### Records for processing

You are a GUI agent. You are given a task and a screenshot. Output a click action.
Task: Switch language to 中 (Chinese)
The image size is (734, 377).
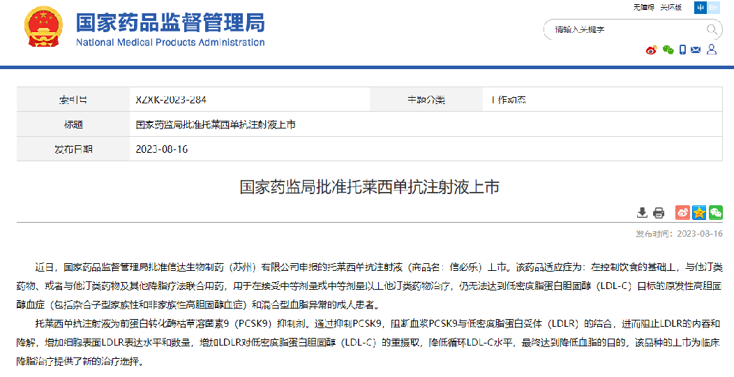coord(700,8)
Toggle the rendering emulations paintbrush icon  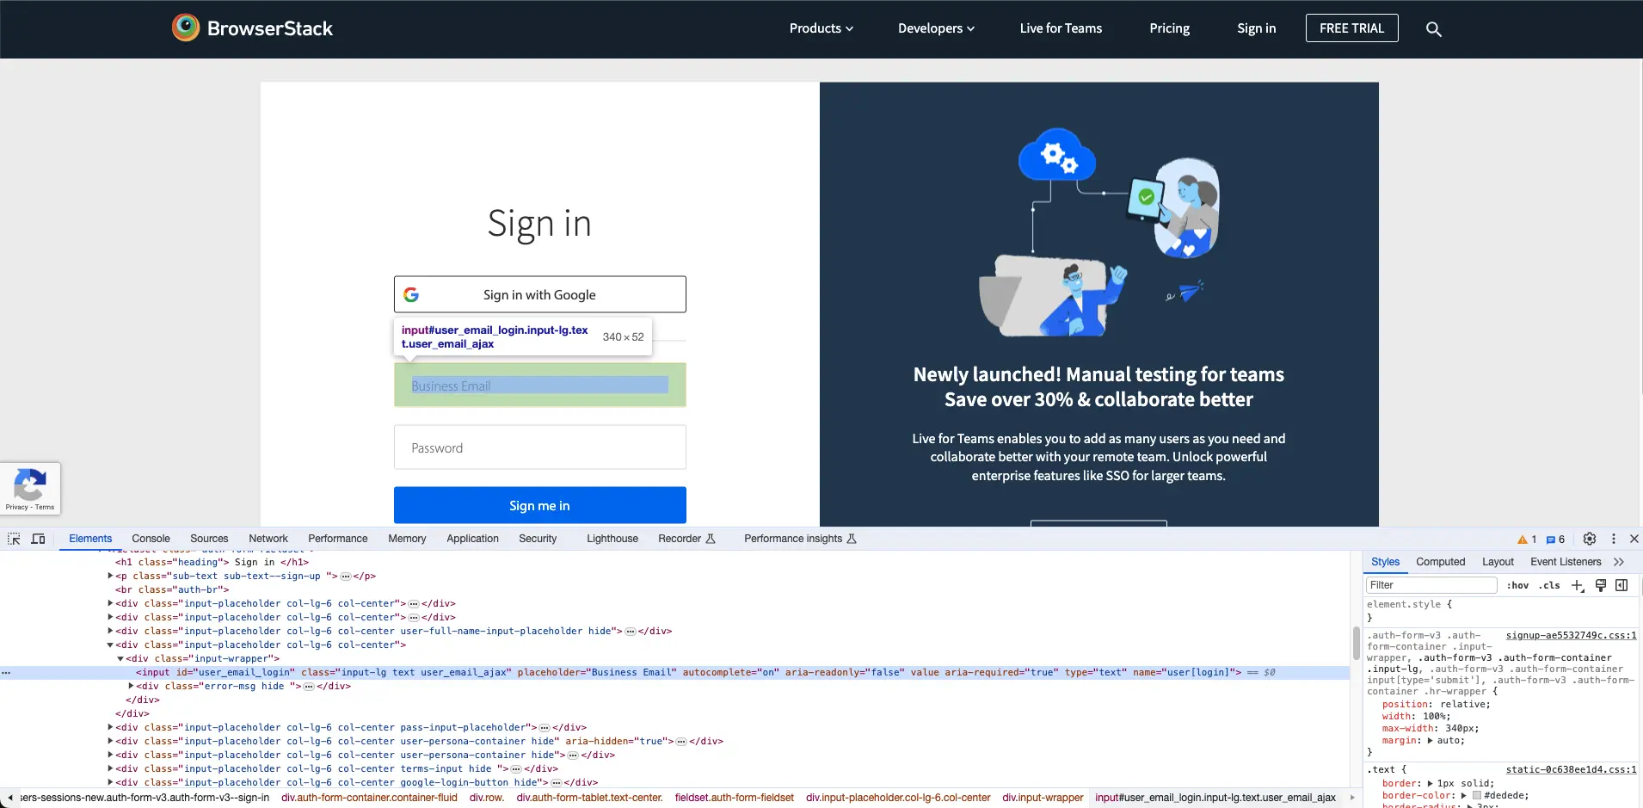pos(1600,585)
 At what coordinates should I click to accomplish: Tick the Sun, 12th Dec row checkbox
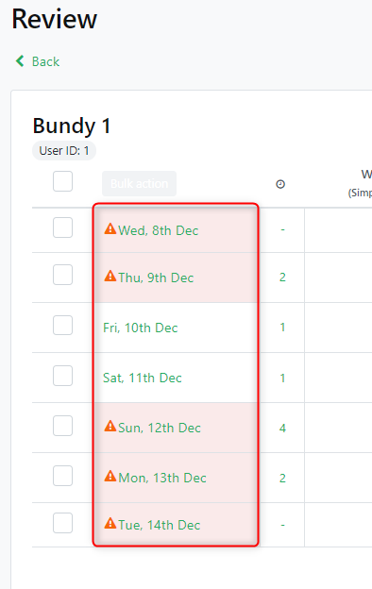[x=62, y=426]
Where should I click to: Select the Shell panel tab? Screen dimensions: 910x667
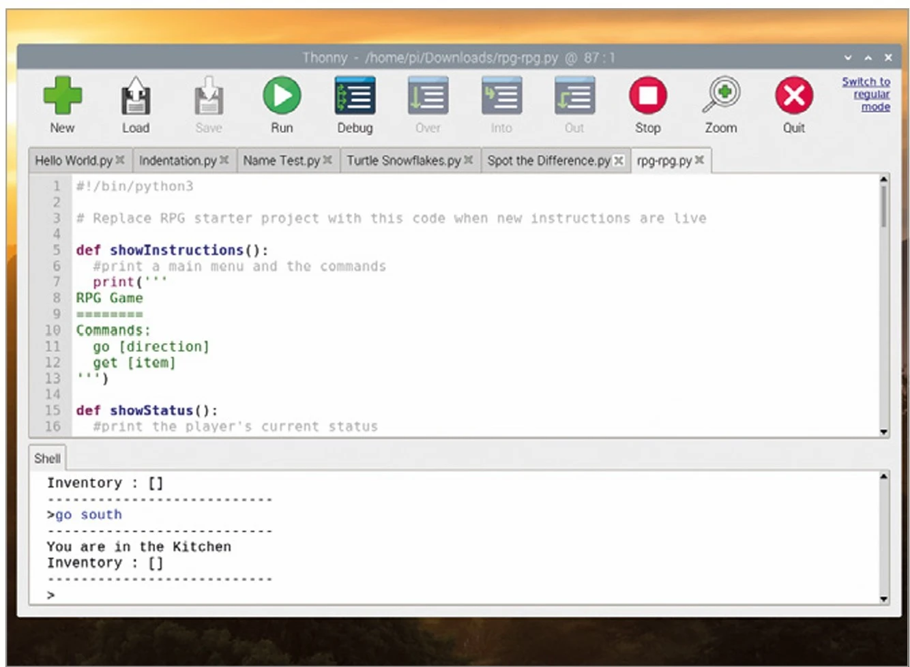[47, 458]
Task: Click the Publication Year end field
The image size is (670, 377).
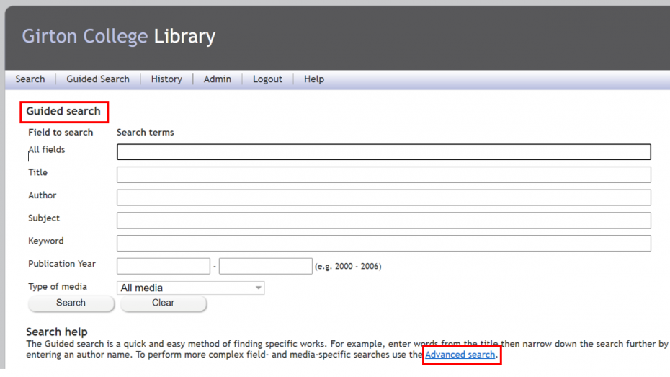Action: click(265, 267)
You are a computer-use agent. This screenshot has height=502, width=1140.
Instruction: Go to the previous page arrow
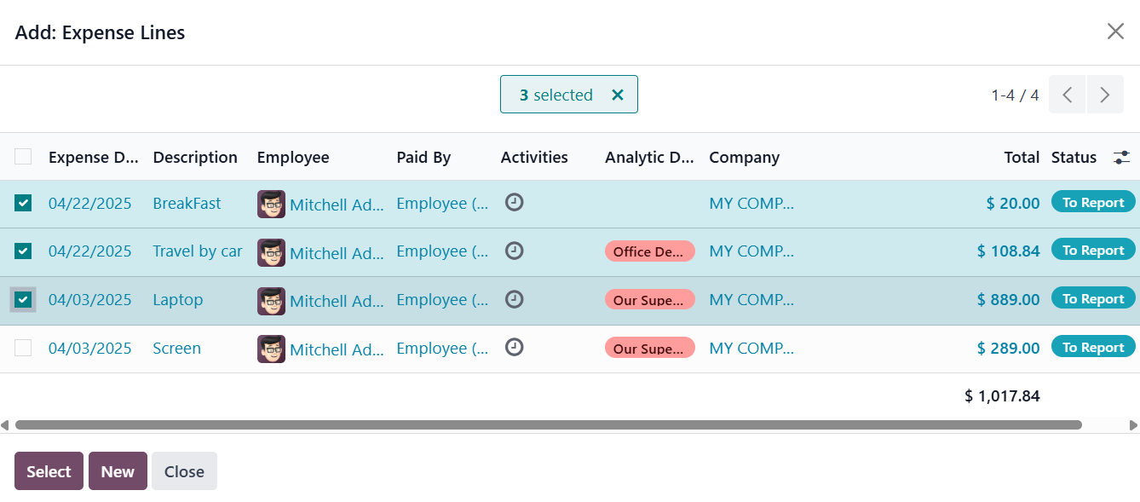1067,95
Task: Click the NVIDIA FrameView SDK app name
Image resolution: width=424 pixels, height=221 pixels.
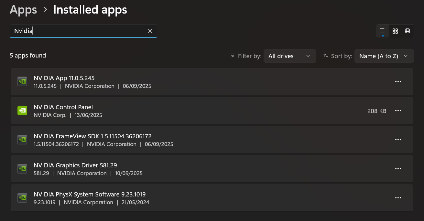Action: (92, 136)
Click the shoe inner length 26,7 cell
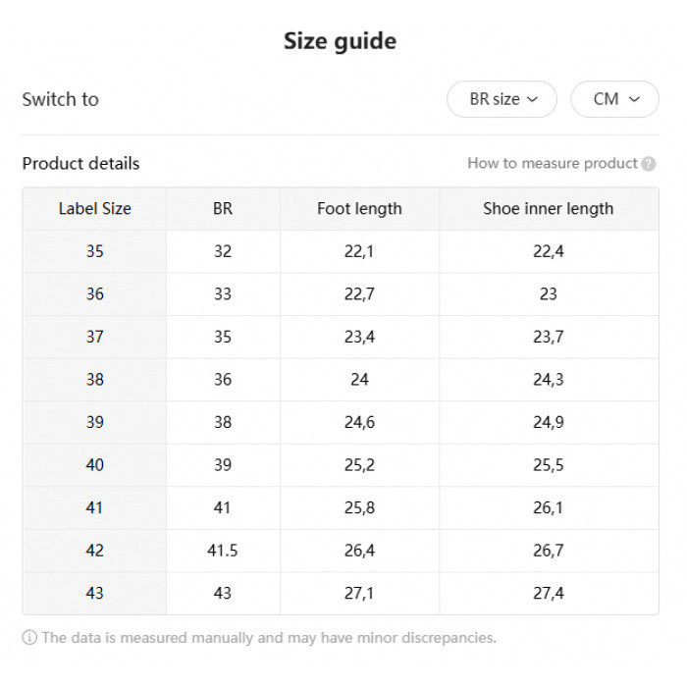Screen dimensions: 687x687 coord(548,551)
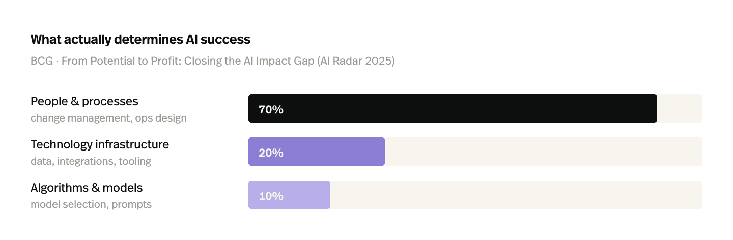Select the 'Algorithms & models' label
The image size is (733, 240).
[x=87, y=188]
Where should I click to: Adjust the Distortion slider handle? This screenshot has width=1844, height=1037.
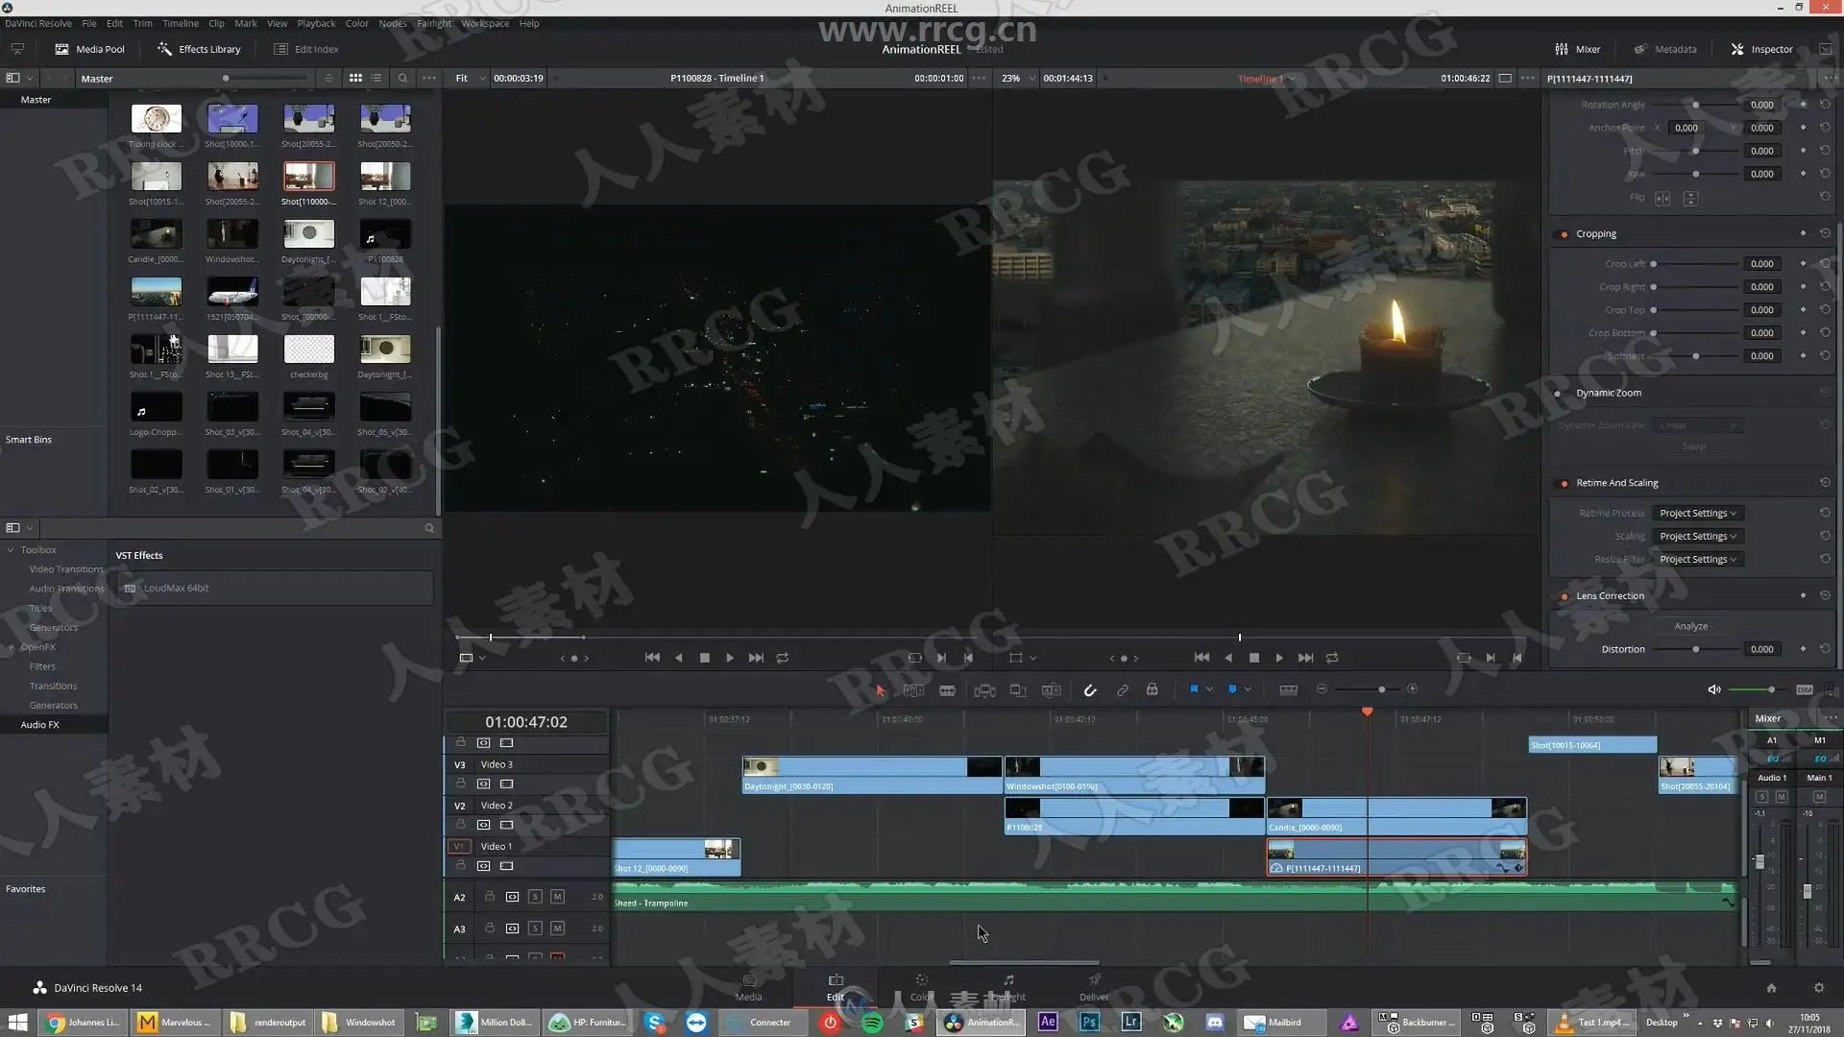click(1696, 650)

### Instructions for the task
Retrieve all lines from the data that contain the string "agent".

### Exercise solution
You are a GUI agent. You are given a task and a screenshot. Output a click action.
You are a computer-use agent. This screenshot has height=502, width=1140.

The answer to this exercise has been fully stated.